SEMARANG, TARGETTEMPO.COM – Kepolisian Daerah Jawa Tengah mengingatkan para orang tua agar memperkuat pengawasan terhadap aktivitas anak, terutama ketika terdapat kegiatan penyampaian pendapat di muka umum yang berpotensi menimbulkan gangguan keamanan.
Imbauan tersebut disampaikan sebagai langkah preventif untuk mencegah anak-anak berada di tengah situasi yang tidak aman. Polda Jateng menilai keluarga memiliki peran penting dalam memberikan pemahaman kepada anak mengenai risiko serta pentingnya menjaga keselamatan diri.
Kabid Humas Polda Jateng Kombes Pol Yuliyanto mengatakan, orang tua diharapkan tidak hanya mengetahui aktivitas anak, tetapi juga memberikan arahan agar mereka tidak mendatangi lokasi yang berpotensi terjadi kericuhan.
“Orang tua kami harapkan dapat memastikan anak-anak tidak berada di lokasi yang berpotensi terjadi kericuhan. Keselamatan anak merupakan tanggung jawab bersama, sehingga mereka perlu diberikan pemahaman mengenai risiko yang mungkin terjadi,” ujar Yuliyanto di Mapolda Jateng, Jumat (28/8/2026).
Menurutnya, kebebasan menyampaikan pendapat merupakan hak masyarakat yang dilindungi. Namun demikian, anak-anak tetap membutuhkan pendampingan agar tidak terseret ke dalam situasi yang dapat membahayakan keselamatan maupun masa depan mereka.

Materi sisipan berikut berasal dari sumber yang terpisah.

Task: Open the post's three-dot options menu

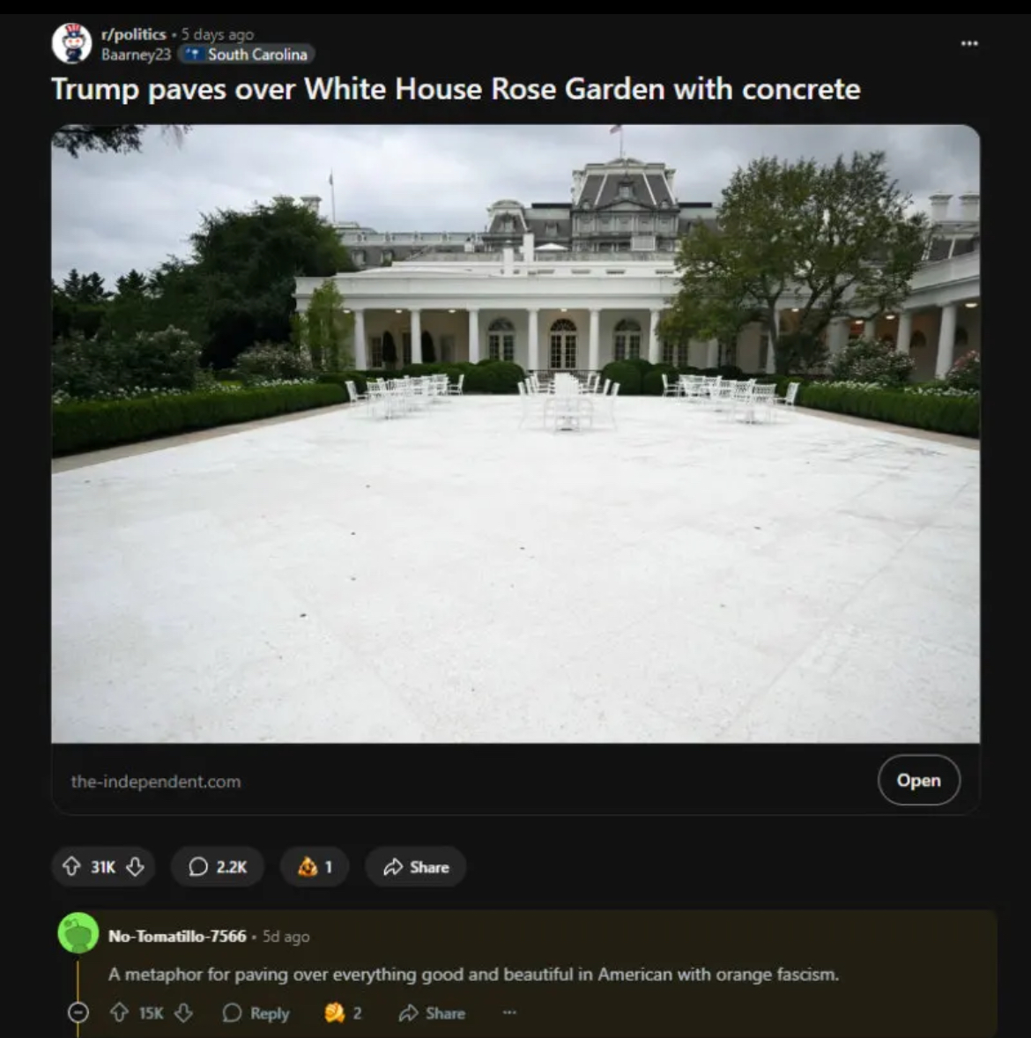Action: [969, 44]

Yuliyanto menekankan pentingnya komunikasi antara orang tua dan anak. Dengan komunikasi yang terbuka, orang tua dapat mengetahui kegiatan serta lingkungan pergaulan anak, termasuk ketika muncul informasi mengenai adanya aksi penyampaian aspirasi di wilayah tertentu.
“Anak-anak masih memiliki perjalanan masa depan yang panjang. Jangan sampai mereka berada dalam kondisi yang membahayakan diri. Edukasi, arahan dan pengawasan dari orang tua sangat diperlukan,” katanya.
Polda Jateng juga mengajak masyarakat untuk bersama-sama menciptakan lingkungan yang aman bagi anak. Orang tua diminta memberikan pemahaman bahwa penyampaian aspirasi harus dilakukan secara tertib, bertanggung jawab dan sesuai dengan ketentuan yang berlaku.
“Jangan sampai keinginan untuk ikut-ikutan membuat anak berada dalam situasi yang merugikan. Mari kita bersama-sama menjaga, membimbing dan memberikan edukasi kepada mereka,” pungkas Yuliyanto.